In the 90th year (2019) of Ib Antoni's birth, Antoni Legacy was finally able to commence the extensive project: Telling the story of the man behind the works and create the first book ever about Ib Antoni.

"The Man Who Drew Denmark" was officially launched on October 15, 2021, at the National Gallery of Denmark.

It is the story of the young Dane who, with a creative mind and a sharp pencil, helped put Denmark on the world map. A story about the significance Antoni had and continues to have. About the artist who constantly pushed himself forward, who was brave enough to show up unannounced at the biggest agencies in Europe and New York, but who was ever anxious about his own inability.

In collaboration with Antoni Legacy, author Sara Alfort, has written a compelling book about Antoni's exciting life and career, and the turbulent time in which Antoni lived. The book shows about 300 works by Ib Antoni, many of which have never been seen before.

The book is published in Danish by Turbine and in English by It All Began Books, owned by Antoni Legacy.


THE MAN WHO DREW DENMARK is a story that has never been told before.

In postwar Denmark, at a time when the Danish economy desperately needed a jump-start, the Ministry of Foreign Affairs worked with a group of Danish business people to implement an extensive and targeted PR programme abroad. They created a narrative about Denmark that has since become part of our collective consciousness, and on which Danish tourism and exports still rely today: the story of the little land of fairy tales, overflowing with bacon, happiness and elegant design. The artist they chose to illustrate this narrative was Ib Antoni.

IB ANTONI was the boy from Esbjerg, who, as a young illustrator, kicked in the doors to some of the largest advertising agencies in the world, from New York to Brussels. He won international awards and met royalty, ambassadors and ministers of state. He was the uncompromising artist who drew hundreds of sketches before he was satisfied. He was the hard-working globetrotter with a twinkle in his eye, a part of the ‘Mad men’ scene in New York in the 1950s, driving fast in his MG with the top down, his tweed cap on and a cigarette in his mouth. He was the astute businessman who flew around the world, even though he was terrified of flying. In 1973, his life was dramatically cut short. Antoni died, just 44 years old, as one of the 35 people killed in the fire at the Hotel Hafnia in Copenhagen.

He was called ‘the great Dane’ and referred to as ‘the national illustrator of Denmark’, but then he was forgotten.
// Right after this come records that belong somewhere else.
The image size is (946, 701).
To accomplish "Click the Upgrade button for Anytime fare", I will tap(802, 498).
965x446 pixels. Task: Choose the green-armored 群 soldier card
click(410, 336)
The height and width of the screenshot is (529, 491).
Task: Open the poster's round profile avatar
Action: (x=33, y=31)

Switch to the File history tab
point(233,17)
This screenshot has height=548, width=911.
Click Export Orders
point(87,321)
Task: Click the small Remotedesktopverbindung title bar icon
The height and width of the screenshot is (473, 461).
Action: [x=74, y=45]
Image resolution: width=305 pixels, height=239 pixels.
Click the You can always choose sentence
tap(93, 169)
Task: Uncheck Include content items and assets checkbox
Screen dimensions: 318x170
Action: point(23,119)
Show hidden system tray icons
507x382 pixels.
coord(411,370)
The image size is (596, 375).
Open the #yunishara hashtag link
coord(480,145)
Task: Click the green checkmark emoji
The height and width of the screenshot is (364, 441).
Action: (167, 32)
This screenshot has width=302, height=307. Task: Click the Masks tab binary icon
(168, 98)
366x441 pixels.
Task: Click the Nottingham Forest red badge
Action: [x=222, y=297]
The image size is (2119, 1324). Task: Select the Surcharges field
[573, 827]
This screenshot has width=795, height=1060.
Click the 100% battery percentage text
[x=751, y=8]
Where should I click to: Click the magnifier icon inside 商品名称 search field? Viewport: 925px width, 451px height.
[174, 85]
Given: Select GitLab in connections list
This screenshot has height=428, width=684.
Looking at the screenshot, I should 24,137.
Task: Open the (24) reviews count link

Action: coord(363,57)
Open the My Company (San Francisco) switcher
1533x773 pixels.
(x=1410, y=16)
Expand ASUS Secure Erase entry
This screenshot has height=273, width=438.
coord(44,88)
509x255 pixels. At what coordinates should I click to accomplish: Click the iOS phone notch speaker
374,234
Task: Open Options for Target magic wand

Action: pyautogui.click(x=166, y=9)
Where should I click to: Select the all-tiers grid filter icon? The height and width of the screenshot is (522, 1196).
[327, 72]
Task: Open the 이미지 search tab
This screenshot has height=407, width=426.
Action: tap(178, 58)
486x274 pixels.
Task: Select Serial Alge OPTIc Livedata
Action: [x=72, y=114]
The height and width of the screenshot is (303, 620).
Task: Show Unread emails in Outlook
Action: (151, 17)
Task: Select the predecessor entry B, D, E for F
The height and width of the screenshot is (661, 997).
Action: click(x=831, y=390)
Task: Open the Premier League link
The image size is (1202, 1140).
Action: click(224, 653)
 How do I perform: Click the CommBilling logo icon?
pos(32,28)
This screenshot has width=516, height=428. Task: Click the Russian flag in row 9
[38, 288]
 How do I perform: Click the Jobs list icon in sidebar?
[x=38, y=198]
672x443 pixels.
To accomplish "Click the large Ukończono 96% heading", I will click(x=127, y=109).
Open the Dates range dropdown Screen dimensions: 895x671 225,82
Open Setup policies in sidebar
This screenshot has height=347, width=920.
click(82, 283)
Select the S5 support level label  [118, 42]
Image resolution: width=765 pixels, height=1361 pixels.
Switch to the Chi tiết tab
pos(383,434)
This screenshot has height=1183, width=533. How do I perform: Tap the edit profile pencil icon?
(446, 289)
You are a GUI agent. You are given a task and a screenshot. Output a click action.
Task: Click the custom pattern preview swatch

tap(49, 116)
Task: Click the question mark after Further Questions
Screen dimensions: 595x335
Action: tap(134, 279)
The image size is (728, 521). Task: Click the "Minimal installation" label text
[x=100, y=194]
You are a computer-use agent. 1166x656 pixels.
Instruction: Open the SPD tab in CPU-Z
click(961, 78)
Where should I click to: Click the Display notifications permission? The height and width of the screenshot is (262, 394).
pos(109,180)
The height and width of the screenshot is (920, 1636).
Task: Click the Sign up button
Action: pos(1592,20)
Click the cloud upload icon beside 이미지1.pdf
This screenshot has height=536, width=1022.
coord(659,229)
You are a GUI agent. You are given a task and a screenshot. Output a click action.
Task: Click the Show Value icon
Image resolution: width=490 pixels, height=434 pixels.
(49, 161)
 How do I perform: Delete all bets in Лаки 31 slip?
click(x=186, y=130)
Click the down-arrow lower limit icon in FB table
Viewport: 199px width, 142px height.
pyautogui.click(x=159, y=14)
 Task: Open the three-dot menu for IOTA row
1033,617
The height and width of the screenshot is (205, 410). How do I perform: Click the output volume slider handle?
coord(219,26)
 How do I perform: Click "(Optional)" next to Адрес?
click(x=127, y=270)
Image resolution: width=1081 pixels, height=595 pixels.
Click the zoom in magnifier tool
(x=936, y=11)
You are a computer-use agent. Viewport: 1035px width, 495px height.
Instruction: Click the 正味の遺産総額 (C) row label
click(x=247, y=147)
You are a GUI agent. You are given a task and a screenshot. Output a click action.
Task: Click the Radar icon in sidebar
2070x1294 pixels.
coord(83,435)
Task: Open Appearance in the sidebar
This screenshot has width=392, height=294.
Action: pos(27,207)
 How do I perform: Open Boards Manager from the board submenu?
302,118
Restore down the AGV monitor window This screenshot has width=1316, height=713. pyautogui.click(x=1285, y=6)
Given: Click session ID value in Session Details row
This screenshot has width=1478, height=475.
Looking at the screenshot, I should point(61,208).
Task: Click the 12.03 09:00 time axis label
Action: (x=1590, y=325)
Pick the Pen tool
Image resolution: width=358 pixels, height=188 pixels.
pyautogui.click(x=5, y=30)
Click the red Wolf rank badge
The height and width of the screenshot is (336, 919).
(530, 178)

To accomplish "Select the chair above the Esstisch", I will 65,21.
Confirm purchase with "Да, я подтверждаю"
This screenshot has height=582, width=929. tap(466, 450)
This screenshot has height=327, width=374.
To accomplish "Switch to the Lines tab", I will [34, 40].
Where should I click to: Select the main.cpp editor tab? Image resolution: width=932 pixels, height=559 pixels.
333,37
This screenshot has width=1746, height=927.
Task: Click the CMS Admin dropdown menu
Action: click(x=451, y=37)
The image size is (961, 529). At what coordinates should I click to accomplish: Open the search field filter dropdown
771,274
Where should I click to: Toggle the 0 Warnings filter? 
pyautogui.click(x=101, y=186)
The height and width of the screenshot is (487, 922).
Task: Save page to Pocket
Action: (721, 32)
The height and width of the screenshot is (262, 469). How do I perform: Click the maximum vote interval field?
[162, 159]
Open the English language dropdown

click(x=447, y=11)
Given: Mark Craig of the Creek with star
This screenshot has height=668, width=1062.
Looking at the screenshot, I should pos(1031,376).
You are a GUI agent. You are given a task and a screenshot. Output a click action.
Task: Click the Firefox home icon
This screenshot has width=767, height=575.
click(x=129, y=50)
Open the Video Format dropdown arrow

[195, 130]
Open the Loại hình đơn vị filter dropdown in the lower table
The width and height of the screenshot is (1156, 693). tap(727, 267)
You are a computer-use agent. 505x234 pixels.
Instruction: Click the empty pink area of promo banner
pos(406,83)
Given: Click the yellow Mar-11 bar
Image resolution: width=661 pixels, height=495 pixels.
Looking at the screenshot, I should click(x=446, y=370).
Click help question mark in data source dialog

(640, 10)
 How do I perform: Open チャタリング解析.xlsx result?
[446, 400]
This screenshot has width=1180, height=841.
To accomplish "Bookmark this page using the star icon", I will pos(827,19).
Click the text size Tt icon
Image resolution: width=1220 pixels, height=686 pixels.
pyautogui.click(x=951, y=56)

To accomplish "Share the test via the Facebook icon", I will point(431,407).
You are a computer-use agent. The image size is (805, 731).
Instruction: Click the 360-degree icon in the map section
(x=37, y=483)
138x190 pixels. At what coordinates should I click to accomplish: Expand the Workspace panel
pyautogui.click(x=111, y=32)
Until now.


In the 1950s, the official Denmark developed an export and advertising strategy to put the little country, Denmark, on the world map. The advance was largely the result of a collaboration between the Ministry of Foreign Affairs, the influential agricultural sector and a small closed circle of businessmen. Ib Antoni was a part of this inner circle. A story was born; the story of Denmark, as the small fairytale country. Ib Antoni was the visual brain behind this campaign and thus throughout his career, his works gained great importance for the national branding of Denmark. An article from Antoni's time described him as being "The national illustrator of Denmark", as he was chosen as the illustrator for an abundance of important campaigns and events. His posters became a regular feature when the Ministry of Foreign Affairs, the Tourist Association and the Agricultural Sales Council arranged promotions for Danish goods, Danish culture and Danish "hygge" abroad. With his posters, created especially for the Danish pavilion, he represented the official Denmark at the world exhibition in New York in 1965, and it was Antoni's works that illustrated the numerous "Danish Weeks" around the world with the participation of the Danish Royal Family. In the occasion of the royal wedding between Princess Anne-Marie and King Konstantin in 1964, Antoni created the beautiful illustration of the little mermaid in Greece. Ib Antoni achieved a well-deserved status in Danish cultural life, which led to mentions in magazines and newspapers.